=== Excerpted data ===
==================================================

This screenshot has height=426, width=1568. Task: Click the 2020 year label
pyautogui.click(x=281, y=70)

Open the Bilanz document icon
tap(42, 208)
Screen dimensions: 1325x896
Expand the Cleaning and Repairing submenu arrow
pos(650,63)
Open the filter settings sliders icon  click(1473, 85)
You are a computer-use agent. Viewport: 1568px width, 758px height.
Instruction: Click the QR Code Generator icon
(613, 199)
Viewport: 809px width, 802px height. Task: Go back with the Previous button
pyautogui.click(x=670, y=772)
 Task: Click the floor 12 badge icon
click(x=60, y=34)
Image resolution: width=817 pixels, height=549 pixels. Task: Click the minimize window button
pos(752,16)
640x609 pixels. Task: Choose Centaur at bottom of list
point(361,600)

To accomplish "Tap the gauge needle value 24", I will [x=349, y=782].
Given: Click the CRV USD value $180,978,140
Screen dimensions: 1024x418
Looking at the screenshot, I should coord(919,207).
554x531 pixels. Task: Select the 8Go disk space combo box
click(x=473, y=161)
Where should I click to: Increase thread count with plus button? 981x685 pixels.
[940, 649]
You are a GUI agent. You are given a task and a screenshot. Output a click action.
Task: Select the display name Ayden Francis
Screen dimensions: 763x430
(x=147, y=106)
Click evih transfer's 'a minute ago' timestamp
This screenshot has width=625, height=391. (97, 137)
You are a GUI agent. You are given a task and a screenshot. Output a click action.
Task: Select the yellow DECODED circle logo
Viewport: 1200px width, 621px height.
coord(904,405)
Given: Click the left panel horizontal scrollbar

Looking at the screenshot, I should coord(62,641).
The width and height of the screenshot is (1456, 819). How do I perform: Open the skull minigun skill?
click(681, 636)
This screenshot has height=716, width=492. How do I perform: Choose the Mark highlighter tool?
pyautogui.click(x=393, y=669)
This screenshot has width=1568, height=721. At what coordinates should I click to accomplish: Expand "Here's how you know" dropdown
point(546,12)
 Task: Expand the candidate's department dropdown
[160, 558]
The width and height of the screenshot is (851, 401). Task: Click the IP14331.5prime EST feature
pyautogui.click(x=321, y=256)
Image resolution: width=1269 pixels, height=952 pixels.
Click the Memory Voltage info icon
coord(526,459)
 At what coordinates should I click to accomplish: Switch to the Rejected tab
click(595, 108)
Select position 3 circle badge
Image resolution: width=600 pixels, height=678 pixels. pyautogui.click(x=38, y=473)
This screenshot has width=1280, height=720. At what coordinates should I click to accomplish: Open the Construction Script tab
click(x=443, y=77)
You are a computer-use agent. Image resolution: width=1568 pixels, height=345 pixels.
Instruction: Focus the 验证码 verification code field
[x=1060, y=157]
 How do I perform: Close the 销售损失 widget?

==================================================

=== Exercise directions ===
Please show each line of the rows above that contains the word "This". Case counts.

=== Answer to the task ===
This screenshot has height=426, width=1568. Task: Click the 2020 year label
This screenshot has width=625, height=391. (97, 137)
This screenshot has height=716, width=492. How do I perform: Choose the Mark highlighter tool?
This screenshot has width=1568, height=721. At what coordinates should I click to accomplish: Expand "Here's how you know" dropdown
This screenshot has width=1280, height=720. At what coordinates should I click to accomplish: Open the Construction Script tab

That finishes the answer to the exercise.